Spending so much time with Alyx also has the benefit of helping to flesh out the story better. Not only do you have someone to provide a running commentary of what's going on, but you also grow more attached to Alyx and her sense of humor. Don't worry about missing out on other old friends, though, because all the major characters from Half-Life 2 make an appearance, including one or two that you don't expect. The original top-notch voice cast is back, and the script provides even more character warmth and humor than before. (Dr. Kleiner's cameo is a particular hoot.) Meanwhile, if you were hoping that Gordon Freeman would get a voice, forget about it. As ever, since the entire episode takes place from Freeman's perspective, and since you play the game in Freeman's shoes, providing a voice would ruin the immersion of the game.
Surprisingly, the Half-Life 2 arsenal remains pretty much unchanged. You'll rely on the versatile gravity gun for the opening levels (it loses the supercharge it gained at the end of Half-Life 2), but eventually you'll recover your familiar collection of guns and grenades, from the pulse rifle to the iconic crowbar. You'll need them to battle the familiar army of Combine troopers, zombies, and other opponents that you saw in Half-Life 2. There are some new additions, though, such as zombines, Combine forces who have been converted to zombies thanks to head crabs. These guys are a lot tougher than traditional zombies, and they have a nasty habit of making a suicide charge at you with a live grenade in their hands. Have fun.

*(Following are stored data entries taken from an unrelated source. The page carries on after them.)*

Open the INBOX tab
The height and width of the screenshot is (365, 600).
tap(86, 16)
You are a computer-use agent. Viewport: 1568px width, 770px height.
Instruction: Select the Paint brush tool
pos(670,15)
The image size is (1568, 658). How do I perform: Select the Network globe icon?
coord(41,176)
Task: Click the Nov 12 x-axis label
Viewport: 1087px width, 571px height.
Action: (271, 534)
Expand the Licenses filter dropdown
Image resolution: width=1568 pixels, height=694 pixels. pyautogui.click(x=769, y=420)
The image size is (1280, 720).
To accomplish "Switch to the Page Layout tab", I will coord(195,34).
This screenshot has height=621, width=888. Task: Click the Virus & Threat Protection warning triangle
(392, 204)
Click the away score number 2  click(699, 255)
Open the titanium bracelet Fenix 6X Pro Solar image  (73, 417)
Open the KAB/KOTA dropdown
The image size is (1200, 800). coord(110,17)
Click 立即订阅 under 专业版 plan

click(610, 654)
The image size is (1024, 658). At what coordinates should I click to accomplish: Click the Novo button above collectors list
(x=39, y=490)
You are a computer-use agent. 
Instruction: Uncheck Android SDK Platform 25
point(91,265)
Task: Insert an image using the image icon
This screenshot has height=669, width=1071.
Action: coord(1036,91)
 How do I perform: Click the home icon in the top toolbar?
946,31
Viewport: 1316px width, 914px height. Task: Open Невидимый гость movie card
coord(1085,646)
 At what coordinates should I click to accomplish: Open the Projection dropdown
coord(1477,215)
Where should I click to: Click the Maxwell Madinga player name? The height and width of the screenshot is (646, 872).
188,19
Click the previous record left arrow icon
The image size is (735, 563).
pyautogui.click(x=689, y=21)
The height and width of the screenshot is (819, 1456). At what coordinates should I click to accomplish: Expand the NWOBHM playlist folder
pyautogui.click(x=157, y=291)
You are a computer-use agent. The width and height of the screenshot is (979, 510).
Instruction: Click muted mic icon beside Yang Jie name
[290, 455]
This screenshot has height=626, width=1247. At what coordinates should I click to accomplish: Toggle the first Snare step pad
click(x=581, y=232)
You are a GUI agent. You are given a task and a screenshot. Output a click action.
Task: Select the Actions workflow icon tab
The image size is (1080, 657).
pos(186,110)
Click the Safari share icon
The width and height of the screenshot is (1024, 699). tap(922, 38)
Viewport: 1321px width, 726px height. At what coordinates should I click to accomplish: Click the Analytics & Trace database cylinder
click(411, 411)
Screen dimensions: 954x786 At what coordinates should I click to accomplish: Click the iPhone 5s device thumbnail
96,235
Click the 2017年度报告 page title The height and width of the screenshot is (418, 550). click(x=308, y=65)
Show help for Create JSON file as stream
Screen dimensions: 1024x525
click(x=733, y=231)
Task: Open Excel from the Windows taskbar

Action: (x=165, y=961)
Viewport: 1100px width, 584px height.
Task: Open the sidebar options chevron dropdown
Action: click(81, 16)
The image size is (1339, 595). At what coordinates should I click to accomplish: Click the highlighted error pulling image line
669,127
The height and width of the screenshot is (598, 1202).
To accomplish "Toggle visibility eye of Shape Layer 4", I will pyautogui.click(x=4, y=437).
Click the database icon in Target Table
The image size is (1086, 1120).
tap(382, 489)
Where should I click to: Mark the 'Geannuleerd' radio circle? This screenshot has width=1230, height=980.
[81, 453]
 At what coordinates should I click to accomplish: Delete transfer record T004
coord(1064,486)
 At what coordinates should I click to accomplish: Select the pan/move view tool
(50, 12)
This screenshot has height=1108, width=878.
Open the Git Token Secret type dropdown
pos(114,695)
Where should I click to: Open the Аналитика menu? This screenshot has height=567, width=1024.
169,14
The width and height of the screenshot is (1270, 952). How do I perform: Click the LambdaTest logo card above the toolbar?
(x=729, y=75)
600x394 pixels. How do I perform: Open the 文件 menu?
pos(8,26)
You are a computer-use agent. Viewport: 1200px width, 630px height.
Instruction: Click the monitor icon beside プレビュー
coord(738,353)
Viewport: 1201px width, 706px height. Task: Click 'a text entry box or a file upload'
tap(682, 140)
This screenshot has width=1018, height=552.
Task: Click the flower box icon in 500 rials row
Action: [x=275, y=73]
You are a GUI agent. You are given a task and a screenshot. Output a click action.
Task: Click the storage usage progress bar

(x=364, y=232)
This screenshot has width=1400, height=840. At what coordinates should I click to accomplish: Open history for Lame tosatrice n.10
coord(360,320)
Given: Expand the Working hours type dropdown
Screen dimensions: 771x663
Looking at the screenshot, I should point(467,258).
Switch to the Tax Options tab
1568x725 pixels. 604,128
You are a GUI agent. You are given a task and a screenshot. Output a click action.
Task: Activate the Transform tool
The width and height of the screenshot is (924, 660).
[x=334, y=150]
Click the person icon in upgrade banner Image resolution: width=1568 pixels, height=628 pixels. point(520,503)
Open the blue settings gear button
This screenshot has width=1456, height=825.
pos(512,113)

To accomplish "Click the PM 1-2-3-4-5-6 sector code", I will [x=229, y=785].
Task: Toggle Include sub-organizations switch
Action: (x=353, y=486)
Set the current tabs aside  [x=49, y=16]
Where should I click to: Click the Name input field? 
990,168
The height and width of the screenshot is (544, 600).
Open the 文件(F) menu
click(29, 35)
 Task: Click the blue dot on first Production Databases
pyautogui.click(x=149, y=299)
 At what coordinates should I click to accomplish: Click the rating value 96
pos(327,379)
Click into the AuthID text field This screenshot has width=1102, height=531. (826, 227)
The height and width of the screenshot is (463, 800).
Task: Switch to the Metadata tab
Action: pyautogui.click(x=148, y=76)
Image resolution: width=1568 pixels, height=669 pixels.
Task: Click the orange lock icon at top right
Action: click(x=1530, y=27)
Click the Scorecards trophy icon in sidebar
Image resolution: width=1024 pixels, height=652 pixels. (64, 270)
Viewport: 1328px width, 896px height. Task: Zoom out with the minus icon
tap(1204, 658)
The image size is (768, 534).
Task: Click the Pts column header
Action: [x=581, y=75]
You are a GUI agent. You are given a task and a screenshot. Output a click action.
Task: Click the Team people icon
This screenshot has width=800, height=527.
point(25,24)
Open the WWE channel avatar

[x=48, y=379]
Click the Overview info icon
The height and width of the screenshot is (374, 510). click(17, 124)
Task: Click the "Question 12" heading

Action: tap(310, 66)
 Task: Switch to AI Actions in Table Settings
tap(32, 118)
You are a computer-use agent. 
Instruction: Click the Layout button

Valve has said that Episode One packs about four to six hours of gameplay, and that sounds about right from our gameplay experience. Veteran first-person shooter fans will definitely have an easier time than casual action gamers, especially with some of the puzzles, which rely on you to quickly evaluate everything in the environment and figure out what you can manipulate with the gravity gun to make your job easier. As with Half-Life 2, there are three difficulty settings in the game, and you can switch the difficulty in midgame, so if you encounter a difficult patch, you can make the game easier, or if you're bulldozing through the game, you can tweak it to be a bit tougher.
On a technical note, Episode One incorporates high-dynamic range lighting, the lighting technology that makes light seem warmer and more lifelike. That's another advantage of episodic content, according to Valve, since the company can gradually introduce new technologies in each episode. Episode One also does another interesting thing with lighting, something called hero lighting. Basically, in Half-Life 2, everything was lit by the same source. However, to emphasize the heroic nature of Alyx in Episode One, she's basically illuminated in a bank of lights that make her stand out even more. It's an incredibly subtle effect, but it works.
It goes without saying that while Episode One provides some long-awaited answers, it also raises a bunch of new questions. The flight from City 17 is but the beginning of this new episodic storyline. Though Dr. Breen was defeated in Half-Life 2, the alien Combine remain and are planning something devastating. You can't help but get the feeling that events are beginning to build toward some awesome climax further down the road. When you finish Episode One, you'll see a trailer for Episode Two that will whet your appetite by providing glimpses of what's to come. The good news is that instead of 18 months, we'll only have to wait six months before the next answers are revealed. Half-Life 2: Episode One will launch on June 1.